Elle se pencha pour le sortir des draps. Lui, au moins, était confortablement installé et elle n'en était que plus heureuse. Varvara n'était pas peu fière d'avoir fabriqué ce berceau à la main, elle y avait mis tout son cœur jusque dans les gravures de fleurs ornant les côtés. Elle y avait placé un matelas doux et fourré et des couvertures bien chaudes. Parfois, elle aimait imaginer son bébé grandir dans cette maison, jouer sur le plancher en bois et regarder par la petite fenêtre pour voir le ciel bleu.
Elle savait qu'il aurait du mal à y arriver, ainsi diminué.

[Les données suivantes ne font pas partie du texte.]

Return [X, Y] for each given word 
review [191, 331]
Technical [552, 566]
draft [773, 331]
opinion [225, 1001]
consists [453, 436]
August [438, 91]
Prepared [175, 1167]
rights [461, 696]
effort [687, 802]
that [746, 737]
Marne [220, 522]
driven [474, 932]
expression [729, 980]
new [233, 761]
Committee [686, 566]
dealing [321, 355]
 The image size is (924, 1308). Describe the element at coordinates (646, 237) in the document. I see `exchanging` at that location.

Mais elle serait là pour lui.
Dégageant un pan supérieur de sa robe de nuit, Varvara dévoila son sein charnu que Messayah s'empressa de mettre en bouche. Sa main droite s'y accrocha doucement, l'autre restait cachée dans le linge. Ses grands yeux gris ornés de longs cils blonds fixaient la jeune femme avec tendresse. Elle sourit et déposa un baiser sur sa tête ; il avait bon appétit, aujourd'hui.
Après avoir nourri son fils, elle le recoucha et alla s'habiller pour sa future balade au marché. Elle enfila un jupon brun et un chemisier blanc à lacets, ainsi qu'une paire de bottines usées. Elle mit un rapide coup de peigne dans ses boucles et retourna au salon quand elle entendit du bruit. Madame Pranpline se réveilla aussi et Varvara l'aida à s'asseoir dans son fauteuil fétiche, à la table où un petit-déjeuner était dressé. La gratifiant d'un sourire chaleureux et reconnaissant, la vieille dame la remercia pour son dévouement.
— Je vais au marché faire quelques courses, je n'en ai pas pour longtemps. Ça ne vous gêne pas de surveiller Messayah ?
— Non, non, ne t'en fais pas, petite. Je vais ouvrir l'œil.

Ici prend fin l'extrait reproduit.